(Saved data entries)
⁂

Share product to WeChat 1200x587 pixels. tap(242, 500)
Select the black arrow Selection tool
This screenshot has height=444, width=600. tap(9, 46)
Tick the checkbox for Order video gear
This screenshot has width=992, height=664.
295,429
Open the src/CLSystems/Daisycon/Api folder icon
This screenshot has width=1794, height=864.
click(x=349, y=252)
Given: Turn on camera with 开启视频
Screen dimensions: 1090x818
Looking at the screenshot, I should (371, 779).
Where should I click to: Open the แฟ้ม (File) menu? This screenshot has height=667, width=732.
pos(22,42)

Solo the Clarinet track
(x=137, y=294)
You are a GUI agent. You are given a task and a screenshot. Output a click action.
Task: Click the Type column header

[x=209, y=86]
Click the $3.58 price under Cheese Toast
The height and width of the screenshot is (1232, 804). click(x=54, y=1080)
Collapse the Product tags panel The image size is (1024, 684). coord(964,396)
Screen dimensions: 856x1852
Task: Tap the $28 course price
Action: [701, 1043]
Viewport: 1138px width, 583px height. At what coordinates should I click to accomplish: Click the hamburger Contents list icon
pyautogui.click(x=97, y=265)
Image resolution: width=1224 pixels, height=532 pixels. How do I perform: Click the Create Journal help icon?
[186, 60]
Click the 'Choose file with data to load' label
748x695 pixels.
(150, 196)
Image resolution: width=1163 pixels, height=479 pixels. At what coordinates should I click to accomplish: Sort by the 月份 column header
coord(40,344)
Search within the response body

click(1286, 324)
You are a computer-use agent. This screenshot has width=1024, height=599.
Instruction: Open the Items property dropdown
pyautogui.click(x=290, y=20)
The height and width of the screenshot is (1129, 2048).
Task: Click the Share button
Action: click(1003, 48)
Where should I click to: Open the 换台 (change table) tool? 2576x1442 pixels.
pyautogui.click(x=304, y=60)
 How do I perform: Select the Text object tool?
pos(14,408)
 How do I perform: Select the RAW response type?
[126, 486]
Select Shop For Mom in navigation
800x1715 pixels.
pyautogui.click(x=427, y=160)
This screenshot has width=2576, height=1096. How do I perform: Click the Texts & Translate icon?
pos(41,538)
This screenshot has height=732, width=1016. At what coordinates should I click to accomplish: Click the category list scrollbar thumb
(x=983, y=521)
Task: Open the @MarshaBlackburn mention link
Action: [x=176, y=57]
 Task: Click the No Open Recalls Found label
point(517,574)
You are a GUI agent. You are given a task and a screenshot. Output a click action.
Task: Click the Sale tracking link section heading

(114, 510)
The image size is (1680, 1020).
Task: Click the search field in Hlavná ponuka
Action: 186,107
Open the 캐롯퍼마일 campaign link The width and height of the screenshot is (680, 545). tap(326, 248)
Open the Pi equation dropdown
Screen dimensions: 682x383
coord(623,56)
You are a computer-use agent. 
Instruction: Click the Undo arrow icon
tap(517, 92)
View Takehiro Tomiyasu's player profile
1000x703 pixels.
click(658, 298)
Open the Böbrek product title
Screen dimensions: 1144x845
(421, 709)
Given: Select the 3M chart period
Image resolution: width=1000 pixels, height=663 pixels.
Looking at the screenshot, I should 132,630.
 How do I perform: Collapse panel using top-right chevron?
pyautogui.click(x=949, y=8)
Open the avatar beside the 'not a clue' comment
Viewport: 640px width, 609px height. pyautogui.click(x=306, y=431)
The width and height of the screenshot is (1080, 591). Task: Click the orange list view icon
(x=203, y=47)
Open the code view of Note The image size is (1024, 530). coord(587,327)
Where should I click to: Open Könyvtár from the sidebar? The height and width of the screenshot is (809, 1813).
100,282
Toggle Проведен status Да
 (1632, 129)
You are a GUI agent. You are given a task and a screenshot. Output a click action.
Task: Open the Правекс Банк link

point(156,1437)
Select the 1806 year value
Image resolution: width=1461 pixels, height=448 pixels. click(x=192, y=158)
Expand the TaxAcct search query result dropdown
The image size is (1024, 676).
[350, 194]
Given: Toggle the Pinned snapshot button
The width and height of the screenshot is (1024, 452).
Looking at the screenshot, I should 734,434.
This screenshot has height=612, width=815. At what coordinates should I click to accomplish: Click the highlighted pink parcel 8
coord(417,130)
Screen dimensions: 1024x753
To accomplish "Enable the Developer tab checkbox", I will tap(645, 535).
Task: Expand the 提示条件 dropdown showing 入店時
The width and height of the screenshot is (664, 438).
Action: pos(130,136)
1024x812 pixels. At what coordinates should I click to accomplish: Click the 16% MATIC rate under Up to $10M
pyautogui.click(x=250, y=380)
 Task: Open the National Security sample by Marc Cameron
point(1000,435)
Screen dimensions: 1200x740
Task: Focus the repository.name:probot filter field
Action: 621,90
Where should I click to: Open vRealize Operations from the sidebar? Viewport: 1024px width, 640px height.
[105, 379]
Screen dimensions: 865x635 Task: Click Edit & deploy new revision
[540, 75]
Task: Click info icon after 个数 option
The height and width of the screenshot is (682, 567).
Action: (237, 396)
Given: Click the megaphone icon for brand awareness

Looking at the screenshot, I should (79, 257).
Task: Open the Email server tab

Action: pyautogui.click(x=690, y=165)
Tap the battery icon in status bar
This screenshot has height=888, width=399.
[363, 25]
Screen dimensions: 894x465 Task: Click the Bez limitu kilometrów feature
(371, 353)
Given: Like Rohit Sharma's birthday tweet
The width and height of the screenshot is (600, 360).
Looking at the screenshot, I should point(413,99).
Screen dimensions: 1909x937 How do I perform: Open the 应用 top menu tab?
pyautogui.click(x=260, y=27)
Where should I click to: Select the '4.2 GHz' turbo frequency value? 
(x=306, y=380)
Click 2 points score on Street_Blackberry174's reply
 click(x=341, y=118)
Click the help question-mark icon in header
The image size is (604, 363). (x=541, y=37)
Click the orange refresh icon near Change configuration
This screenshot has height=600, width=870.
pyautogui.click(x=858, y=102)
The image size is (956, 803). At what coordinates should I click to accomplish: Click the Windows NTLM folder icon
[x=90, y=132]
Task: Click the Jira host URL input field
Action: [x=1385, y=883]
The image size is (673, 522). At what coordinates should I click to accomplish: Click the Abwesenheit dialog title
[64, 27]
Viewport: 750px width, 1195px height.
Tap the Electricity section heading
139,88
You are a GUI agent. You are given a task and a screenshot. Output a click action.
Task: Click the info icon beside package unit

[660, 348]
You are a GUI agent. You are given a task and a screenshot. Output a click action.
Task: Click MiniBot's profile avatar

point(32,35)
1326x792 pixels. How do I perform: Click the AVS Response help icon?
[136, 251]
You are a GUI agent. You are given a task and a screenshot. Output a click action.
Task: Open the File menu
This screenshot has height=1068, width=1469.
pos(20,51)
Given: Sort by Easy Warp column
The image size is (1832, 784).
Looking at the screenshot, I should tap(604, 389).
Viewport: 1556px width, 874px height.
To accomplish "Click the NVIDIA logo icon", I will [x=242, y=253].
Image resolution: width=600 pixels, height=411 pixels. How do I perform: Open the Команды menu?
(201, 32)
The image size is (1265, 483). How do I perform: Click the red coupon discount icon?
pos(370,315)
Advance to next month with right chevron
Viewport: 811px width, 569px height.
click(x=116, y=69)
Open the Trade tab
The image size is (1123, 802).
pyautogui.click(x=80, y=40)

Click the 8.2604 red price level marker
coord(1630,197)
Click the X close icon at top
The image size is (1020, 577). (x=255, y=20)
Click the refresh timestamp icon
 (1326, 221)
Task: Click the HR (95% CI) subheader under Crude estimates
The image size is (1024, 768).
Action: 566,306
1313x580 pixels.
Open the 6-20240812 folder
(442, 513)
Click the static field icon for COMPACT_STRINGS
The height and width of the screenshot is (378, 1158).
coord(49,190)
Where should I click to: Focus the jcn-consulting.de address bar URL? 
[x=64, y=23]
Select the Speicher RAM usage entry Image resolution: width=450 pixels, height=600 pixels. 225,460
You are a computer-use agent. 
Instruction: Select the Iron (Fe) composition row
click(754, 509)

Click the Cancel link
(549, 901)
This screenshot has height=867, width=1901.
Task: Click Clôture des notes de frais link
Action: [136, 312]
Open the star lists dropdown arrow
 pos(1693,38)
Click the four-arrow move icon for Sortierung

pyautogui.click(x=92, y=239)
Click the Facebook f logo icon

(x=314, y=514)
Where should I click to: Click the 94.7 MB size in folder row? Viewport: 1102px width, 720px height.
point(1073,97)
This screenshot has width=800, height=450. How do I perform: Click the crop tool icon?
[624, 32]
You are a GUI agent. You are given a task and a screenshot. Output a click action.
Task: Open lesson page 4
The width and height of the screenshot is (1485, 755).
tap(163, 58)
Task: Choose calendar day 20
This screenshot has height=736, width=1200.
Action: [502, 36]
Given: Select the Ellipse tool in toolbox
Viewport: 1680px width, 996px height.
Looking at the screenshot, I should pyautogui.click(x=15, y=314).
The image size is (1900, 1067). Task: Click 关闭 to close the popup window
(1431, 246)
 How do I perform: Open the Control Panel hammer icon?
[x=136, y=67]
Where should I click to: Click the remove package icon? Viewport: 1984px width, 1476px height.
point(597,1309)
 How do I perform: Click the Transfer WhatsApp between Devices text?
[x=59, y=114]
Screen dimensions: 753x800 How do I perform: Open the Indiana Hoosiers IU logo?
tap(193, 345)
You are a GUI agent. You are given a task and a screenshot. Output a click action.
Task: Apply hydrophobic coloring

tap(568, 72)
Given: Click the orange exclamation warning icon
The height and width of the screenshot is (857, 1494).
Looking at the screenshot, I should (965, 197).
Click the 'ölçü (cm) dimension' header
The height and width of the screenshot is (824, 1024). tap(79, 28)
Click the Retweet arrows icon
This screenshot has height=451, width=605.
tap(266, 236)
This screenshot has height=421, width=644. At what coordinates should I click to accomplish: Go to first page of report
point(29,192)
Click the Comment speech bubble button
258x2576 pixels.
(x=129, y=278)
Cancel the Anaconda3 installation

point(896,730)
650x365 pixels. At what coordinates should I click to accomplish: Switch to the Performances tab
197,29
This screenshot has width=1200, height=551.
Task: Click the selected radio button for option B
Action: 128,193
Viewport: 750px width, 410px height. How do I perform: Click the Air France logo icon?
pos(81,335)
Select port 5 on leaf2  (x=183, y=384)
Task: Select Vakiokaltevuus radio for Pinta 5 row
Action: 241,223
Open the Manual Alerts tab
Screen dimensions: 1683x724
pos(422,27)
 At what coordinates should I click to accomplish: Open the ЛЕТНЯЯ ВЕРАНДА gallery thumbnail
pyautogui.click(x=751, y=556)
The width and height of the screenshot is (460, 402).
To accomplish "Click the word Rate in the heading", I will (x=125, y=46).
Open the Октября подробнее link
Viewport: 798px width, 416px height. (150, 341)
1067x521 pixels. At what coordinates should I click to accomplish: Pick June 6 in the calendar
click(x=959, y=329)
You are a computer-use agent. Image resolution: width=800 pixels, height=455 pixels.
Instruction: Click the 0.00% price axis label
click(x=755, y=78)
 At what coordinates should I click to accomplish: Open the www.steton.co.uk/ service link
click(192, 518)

⁂

An exact copy of the data is needed, running from its first line through the line that holds "Click the 'Choose", and nothing beyond that.

Share product to WeChat 1200x587 pixels. tap(242, 500)
Select the black arrow Selection tool
This screenshot has height=444, width=600. tap(9, 46)
Tick the checkbox for Order video gear
This screenshot has width=992, height=664.
295,429
Open the src/CLSystems/Daisycon/Api folder icon
This screenshot has width=1794, height=864.
click(x=349, y=252)
Given: Turn on camera with 开启视频
Screen dimensions: 1090x818
Looking at the screenshot, I should (371, 779).
Where should I click to: Open the แฟ้ม (File) menu? This screenshot has height=667, width=732.
pos(22,42)

Solo the Clarinet track
(x=137, y=294)
You are a GUI agent. You are given a task and a screenshot. Output a click action.
Task: Click the Type column header

[x=209, y=86]
Click the $3.58 price under Cheese Toast
The height and width of the screenshot is (1232, 804). click(x=54, y=1080)
Collapse the Product tags panel The image size is (1024, 684). coord(964,396)
Screen dimensions: 856x1852
Task: Tap the $28 course price
Action: [701, 1043]
Viewport: 1138px width, 583px height. At what coordinates should I click to accomplish: Click the hamburger Contents list icon
pyautogui.click(x=97, y=265)
Image resolution: width=1224 pixels, height=532 pixels. How do I perform: Click the Create Journal help icon?
[186, 60]
Click the 'Choose file with data to load' label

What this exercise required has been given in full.